Written task: Please print every one of the items below verbatim, keeping each line as it stands.

Excerpted records:

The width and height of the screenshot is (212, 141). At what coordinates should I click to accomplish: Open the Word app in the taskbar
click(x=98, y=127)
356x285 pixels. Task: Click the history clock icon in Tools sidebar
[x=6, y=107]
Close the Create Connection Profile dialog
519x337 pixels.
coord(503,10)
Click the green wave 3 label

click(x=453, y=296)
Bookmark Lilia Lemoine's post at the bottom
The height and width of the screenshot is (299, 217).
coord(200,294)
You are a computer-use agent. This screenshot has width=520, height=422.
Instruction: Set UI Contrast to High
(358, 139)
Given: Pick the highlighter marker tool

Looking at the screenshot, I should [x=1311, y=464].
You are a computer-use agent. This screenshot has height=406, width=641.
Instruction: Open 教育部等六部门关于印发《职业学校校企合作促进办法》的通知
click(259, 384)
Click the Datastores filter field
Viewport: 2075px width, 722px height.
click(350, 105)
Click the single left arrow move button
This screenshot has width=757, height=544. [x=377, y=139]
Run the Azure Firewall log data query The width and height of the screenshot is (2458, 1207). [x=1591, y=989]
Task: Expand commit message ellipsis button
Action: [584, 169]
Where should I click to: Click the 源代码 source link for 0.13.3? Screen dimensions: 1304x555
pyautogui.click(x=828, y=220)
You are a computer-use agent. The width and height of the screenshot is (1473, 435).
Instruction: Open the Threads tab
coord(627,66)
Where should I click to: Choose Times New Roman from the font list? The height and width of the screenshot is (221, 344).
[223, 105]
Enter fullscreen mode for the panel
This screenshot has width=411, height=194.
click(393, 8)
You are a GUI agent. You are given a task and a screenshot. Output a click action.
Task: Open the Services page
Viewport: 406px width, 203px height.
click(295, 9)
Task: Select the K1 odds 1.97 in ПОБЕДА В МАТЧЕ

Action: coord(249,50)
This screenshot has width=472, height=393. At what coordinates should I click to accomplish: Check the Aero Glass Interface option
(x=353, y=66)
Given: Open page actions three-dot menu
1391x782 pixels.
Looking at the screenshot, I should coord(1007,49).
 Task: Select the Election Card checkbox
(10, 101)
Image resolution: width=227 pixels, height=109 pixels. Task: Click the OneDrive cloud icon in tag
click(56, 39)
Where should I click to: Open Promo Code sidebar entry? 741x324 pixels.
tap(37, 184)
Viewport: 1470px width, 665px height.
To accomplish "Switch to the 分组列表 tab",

Result of this task:
The width and height of the screenshot is (212, 141). At what coordinates should I click to accomplish: Open the Word app in the taskbar
click(x=98, y=127)
356x285 pixels. Task: Click the history clock icon in Tools sidebar
[x=6, y=107]
Close the Create Connection Profile dialog
519x337 pixels.
coord(503,10)
Click the green wave 3 label

click(x=453, y=296)
Bookmark Lilia Lemoine's post at the bottom
The height and width of the screenshot is (299, 217).
coord(200,294)
You are a computer-use agent. This screenshot has width=520, height=422.
Instruction: Set UI Contrast to High
(358, 139)
Given: Pick the highlighter marker tool

Looking at the screenshot, I should [x=1311, y=464].
You are a computer-use agent. This screenshot has height=406, width=641.
Instruction: Open 教育部等六部门关于印发《职业学校校企合作促进办法》的通知
click(259, 384)
Click the Datastores filter field
Viewport: 2075px width, 722px height.
click(350, 105)
Click the single left arrow move button
This screenshot has width=757, height=544. [x=377, y=139]
Run the Azure Firewall log data query The width and height of the screenshot is (2458, 1207). [x=1591, y=989]
Task: Expand commit message ellipsis button
Action: [584, 169]
Where should I click to: Click the 源代码 source link for 0.13.3? Screen dimensions: 1304x555
pyautogui.click(x=828, y=220)
You are a computer-use agent. The width and height of the screenshot is (1473, 435).
Instruction: Open the Threads tab
coord(627,66)
Where should I click to: Choose Times New Roman from the font list? The height and width of the screenshot is (221, 344).
[223, 105]
Enter fullscreen mode for the panel
This screenshot has width=411, height=194.
click(393, 8)
You are a GUI agent. You are given a task and a screenshot. Output a click action.
Task: Open the Services page
Viewport: 406px width, 203px height.
click(295, 9)
Task: Select the K1 odds 1.97 in ПОБЕДА В МАТЧЕ

Action: coord(249,50)
This screenshot has width=472, height=393. At what coordinates should I click to accomplish: Check the Aero Glass Interface option
(x=353, y=66)
Given: Open page actions three-dot menu
1391x782 pixels.
Looking at the screenshot, I should coord(1007,49).
 Task: Select the Election Card checkbox
(10, 101)
Image resolution: width=227 pixels, height=109 pixels. Task: Click the OneDrive cloud icon in tag
click(56, 39)
Where should I click to: Open Promo Code sidebar entry? 741x324 pixels.
tap(37, 184)
Viewport: 1470px width, 665px height.
To accomplish "Switch to the 分组列表 tab",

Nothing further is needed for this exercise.